Hilbert space is a special kind of vector space satisfying the following properties in addition to the properties of a vector space:

• Has an inner product operation:\[<\psi_1, \psi_2> \in \mathbb{C} \]
  • Conjugate symmetry: \[<\psi_1, \psi_2> = <\psi_2, \psi_1>^*\]
  • Linearity wrt. 2nd vector: \[<\psi_1, a\psi_2 + b\psi_3> = a<\psi_1, \psi_2> + b<\psi_1, \psi_3>\]
  • Antilinear wrt. 1st vector: \[<a\psi_1 + b\psi_2, \psi_3> = a^{*}<\psi_1, \psi_3> + b^{*}<\psi_2, \psi_3>\]
  • Positive definite: \[<\psi, \psi> = |\psi|^2\]
• Hilbert spaces are separable, i.e. they contain a countable, dense subset. (explanation after the properties)
• Hilbert Spaces are complete.

Dense sets

A subset \(X\) of set \(A\) is called dense when every element in \(A\) is either in \(X\) or is a limit point of an element in \(X\).

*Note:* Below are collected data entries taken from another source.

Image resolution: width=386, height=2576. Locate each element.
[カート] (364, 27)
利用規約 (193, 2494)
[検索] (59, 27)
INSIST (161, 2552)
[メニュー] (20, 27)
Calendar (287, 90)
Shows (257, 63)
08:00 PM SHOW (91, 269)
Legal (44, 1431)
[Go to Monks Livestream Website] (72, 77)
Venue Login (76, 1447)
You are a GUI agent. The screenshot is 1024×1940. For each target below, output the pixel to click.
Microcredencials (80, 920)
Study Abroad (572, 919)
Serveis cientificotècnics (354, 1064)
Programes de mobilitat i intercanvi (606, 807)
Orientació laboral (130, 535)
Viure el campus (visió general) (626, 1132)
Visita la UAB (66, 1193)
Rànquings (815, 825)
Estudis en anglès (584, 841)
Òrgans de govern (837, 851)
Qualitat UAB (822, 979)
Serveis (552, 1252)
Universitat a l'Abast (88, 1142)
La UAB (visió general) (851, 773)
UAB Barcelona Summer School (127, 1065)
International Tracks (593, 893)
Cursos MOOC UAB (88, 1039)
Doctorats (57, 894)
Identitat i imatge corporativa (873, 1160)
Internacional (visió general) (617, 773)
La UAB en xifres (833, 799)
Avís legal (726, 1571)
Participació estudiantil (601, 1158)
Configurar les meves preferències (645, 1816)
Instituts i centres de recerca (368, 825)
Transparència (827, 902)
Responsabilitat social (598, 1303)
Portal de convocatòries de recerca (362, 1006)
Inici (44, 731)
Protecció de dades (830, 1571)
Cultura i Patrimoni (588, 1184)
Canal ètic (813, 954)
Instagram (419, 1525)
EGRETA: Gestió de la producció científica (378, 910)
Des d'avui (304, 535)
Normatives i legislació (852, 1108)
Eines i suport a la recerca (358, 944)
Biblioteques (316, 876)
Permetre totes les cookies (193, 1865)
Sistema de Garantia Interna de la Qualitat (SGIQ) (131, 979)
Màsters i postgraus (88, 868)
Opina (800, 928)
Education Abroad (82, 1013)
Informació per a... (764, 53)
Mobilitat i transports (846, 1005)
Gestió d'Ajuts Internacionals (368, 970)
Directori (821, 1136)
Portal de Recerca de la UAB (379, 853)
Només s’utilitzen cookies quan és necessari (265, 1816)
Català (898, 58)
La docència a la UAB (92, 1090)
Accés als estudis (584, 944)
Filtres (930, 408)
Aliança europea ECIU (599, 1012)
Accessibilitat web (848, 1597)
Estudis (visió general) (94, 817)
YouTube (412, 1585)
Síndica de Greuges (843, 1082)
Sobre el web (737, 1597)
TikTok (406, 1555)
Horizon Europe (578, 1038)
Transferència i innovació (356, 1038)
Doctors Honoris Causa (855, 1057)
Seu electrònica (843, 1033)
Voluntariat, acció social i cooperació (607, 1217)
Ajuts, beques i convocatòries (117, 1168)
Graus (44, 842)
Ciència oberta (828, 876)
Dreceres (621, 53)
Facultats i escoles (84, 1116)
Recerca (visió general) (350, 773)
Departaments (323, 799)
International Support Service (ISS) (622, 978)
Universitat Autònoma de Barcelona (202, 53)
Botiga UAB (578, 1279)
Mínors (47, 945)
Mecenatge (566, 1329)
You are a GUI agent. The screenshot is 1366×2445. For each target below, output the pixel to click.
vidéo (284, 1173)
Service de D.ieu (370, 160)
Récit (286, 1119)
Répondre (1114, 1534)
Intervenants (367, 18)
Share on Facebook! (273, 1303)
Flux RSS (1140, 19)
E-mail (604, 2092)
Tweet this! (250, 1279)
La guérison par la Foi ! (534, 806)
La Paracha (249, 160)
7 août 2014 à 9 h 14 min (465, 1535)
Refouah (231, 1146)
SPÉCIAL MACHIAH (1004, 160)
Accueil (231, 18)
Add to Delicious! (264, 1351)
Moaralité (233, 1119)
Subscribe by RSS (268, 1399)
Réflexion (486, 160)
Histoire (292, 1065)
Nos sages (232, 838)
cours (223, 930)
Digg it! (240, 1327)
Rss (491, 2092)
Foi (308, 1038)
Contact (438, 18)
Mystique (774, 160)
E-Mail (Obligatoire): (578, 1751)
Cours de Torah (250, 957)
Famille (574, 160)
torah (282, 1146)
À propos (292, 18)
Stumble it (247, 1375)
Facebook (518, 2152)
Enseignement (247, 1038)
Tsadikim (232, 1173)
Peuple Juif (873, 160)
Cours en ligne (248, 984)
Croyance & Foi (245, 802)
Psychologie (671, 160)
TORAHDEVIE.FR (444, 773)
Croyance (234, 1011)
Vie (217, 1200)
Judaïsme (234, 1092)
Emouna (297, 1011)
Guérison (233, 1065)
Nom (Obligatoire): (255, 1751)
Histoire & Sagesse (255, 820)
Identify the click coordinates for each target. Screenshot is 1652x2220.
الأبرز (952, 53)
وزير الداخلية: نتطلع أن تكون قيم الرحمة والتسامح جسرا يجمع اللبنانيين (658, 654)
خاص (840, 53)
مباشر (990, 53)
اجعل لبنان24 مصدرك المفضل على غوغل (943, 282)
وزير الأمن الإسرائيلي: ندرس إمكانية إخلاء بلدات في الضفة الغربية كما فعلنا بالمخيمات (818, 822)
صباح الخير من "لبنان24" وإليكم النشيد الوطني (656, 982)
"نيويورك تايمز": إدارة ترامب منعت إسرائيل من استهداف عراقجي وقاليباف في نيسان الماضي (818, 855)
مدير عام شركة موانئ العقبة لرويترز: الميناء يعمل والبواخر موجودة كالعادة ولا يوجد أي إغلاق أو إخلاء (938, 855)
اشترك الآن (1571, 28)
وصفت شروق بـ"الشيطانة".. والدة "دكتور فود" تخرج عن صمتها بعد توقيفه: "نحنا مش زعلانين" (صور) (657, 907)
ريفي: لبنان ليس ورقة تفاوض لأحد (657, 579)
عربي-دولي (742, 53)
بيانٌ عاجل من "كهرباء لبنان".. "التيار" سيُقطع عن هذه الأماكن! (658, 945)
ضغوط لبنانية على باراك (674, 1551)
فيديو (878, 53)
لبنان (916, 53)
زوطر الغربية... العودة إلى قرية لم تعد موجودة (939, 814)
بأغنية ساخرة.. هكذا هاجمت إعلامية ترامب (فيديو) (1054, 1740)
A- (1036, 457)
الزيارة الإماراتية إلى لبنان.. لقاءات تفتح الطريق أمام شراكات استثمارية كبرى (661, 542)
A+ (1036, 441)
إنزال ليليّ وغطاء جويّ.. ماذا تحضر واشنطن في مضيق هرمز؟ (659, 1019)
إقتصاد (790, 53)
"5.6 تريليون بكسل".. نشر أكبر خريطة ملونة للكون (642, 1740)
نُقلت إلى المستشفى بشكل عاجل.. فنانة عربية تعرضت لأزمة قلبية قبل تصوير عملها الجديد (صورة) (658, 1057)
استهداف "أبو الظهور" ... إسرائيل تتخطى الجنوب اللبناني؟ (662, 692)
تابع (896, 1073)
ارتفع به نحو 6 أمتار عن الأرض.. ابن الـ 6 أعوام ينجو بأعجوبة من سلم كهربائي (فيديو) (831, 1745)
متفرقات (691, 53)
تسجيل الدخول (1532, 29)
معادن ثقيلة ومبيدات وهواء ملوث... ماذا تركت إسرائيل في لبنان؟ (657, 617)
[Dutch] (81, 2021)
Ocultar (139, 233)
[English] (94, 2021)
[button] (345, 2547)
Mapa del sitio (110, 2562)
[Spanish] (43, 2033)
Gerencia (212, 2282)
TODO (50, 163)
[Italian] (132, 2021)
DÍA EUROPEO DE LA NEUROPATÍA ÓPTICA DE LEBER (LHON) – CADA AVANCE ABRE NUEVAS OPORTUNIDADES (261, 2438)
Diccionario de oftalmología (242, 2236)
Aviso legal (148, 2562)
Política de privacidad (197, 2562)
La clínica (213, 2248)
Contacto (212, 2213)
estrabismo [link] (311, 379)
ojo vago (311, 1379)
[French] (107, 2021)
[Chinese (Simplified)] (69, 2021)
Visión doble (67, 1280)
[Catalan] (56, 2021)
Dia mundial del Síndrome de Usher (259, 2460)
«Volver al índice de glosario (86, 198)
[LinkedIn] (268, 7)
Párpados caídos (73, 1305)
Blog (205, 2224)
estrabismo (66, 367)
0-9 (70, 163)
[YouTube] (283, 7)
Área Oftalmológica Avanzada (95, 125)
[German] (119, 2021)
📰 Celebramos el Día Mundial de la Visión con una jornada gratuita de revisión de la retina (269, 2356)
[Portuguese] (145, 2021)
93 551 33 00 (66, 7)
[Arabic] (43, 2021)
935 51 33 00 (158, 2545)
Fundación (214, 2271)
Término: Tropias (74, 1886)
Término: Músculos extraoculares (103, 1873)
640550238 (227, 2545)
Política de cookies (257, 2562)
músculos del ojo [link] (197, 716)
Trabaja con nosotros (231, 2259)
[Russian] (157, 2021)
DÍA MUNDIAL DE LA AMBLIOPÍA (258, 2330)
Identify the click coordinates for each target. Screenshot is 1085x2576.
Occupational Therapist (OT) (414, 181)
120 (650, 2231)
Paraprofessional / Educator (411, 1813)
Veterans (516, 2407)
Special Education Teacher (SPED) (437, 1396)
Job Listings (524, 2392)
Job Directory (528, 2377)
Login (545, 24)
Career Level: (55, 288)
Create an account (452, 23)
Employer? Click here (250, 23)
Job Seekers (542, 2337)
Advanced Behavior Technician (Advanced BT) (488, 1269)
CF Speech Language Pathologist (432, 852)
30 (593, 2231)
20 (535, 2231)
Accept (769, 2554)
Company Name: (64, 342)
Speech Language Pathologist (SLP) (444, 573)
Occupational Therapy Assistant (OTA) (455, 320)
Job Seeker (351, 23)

For example, the set of rational numbers \(\mathbb{Q}\) is a dense subset of the set of real numbers \(\mathbb{R}\)

Complete sets

A set \(A\) is said to be complete if all the cauchy sequences in \(A\) converge to some element in \(A\). For example, \(\mathbb{Q}\) is not a complete set because the cauchy sequence \(a_0 = 1, a_n = \frac{a_{n-1}}{2}+\frac{1}{a_n}\) converges to \(\sqrt{2}\).